Dreher goes on to say that the survivors of Soviet totalitarianism are the Kolakovics of today – warning us of a coming totalitarianism – a “soft” totalitarianism that seeks to control all aspects of our lives. He describes this soft totalitarianism in this way:
This totalitarianism is therapeutic. It masks its hatred of dissenters from its utopian ideology in the guise of helping and healing. (page 7)
The author goes on to say, like all totalitarianism, this brand seeks to displace all prior institutions and traditions and bring everyone under the control of its own ideology. The most disturbing thing about this section is the way the Mr. Dreher introduces us, throughout this section, to the words of former dissidents and Soviet citizens – now living in, or observing, the West – warning us that “this was the way it started with us.”
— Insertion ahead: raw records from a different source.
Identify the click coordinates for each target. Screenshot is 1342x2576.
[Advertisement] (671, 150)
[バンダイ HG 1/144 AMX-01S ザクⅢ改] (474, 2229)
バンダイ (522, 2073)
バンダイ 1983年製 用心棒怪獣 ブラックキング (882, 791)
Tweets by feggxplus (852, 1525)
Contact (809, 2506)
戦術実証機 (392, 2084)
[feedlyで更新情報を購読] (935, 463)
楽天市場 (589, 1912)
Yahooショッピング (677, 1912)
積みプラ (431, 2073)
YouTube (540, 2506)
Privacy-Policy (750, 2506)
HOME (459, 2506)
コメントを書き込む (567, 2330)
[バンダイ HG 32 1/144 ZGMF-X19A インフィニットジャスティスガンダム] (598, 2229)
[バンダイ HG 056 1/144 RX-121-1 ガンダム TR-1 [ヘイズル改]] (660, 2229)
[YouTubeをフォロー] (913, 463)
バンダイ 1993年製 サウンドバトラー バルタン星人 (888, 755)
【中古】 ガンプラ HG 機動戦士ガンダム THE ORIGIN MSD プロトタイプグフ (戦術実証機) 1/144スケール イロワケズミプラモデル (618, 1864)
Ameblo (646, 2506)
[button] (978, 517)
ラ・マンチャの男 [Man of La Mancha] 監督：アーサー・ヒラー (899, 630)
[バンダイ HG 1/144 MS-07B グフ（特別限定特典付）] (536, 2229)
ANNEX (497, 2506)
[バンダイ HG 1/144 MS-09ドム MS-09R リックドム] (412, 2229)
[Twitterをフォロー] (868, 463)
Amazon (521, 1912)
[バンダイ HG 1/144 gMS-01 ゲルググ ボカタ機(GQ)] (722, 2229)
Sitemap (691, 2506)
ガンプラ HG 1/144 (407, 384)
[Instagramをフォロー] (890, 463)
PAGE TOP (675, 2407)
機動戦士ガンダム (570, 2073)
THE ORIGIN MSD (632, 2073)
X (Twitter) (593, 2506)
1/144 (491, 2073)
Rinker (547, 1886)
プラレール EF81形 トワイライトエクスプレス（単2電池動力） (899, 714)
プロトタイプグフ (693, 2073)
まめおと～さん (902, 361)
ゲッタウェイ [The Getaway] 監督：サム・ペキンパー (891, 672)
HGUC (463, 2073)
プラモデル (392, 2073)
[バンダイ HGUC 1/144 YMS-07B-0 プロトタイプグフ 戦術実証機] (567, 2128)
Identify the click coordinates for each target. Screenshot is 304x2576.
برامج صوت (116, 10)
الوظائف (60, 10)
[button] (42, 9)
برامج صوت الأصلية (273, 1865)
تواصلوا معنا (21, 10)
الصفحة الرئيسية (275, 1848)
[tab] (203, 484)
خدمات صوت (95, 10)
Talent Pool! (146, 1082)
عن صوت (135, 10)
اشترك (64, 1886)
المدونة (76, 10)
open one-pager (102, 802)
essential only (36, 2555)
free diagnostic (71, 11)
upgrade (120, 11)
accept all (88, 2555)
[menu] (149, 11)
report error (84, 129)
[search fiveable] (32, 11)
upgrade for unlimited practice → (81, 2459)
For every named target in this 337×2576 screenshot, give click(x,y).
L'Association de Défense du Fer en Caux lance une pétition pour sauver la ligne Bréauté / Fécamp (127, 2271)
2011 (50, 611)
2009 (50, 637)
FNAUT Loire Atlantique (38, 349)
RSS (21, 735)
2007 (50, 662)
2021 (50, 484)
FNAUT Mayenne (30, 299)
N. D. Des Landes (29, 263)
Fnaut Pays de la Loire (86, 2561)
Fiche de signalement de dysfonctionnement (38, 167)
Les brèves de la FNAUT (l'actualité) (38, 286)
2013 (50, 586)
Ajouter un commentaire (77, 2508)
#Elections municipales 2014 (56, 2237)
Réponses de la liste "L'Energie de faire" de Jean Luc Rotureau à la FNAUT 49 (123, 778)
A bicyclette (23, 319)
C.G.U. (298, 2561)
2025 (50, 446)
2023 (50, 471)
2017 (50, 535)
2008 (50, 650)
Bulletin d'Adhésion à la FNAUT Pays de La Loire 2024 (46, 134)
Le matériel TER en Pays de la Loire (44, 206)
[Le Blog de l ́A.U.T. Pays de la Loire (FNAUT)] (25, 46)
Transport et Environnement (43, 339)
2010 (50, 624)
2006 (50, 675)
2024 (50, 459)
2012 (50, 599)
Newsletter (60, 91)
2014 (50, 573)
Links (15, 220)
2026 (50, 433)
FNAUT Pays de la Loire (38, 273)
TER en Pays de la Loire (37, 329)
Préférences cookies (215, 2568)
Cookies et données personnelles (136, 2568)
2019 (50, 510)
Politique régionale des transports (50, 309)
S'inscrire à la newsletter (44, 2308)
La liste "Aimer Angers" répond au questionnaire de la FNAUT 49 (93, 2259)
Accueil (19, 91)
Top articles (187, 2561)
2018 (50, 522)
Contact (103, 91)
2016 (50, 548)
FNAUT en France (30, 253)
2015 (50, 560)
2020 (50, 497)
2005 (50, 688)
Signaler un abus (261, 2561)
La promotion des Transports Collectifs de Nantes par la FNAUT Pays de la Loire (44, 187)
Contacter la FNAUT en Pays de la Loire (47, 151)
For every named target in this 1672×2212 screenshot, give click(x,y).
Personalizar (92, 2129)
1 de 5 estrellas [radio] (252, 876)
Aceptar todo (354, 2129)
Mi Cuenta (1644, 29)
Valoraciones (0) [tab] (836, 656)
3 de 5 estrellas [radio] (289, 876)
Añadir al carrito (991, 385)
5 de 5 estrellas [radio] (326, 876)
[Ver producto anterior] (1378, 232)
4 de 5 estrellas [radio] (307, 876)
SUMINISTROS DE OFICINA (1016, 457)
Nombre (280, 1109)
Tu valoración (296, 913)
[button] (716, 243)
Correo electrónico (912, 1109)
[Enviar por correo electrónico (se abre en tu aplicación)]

The second half of the book – “How to Live in Truth” – is encouraging. It lays out specific principles and practices that were followed by Christians of all stripes that helped them live by the truth while under Soviet totalitarianism. Dreher does a manful job of research to enable us see these practices lived out before our eyes through the lives of real Christians who lived under a hard totalitarianism. The author groups these practices and principles into six groups:
When I was a boy, I used to look through the training manuals my father was allowed to keep after serving as a soldier in World War II. They were concise and practical. They were designed to help him survive, fight, and win in a very hostile environment – a war. As a Christians living in America we are also called to survive, fight, and win in a war that is both spiritual and cultural. Rod Dreher has helped increase our chances of surviving and winning this war through this manual – I highly recommend it.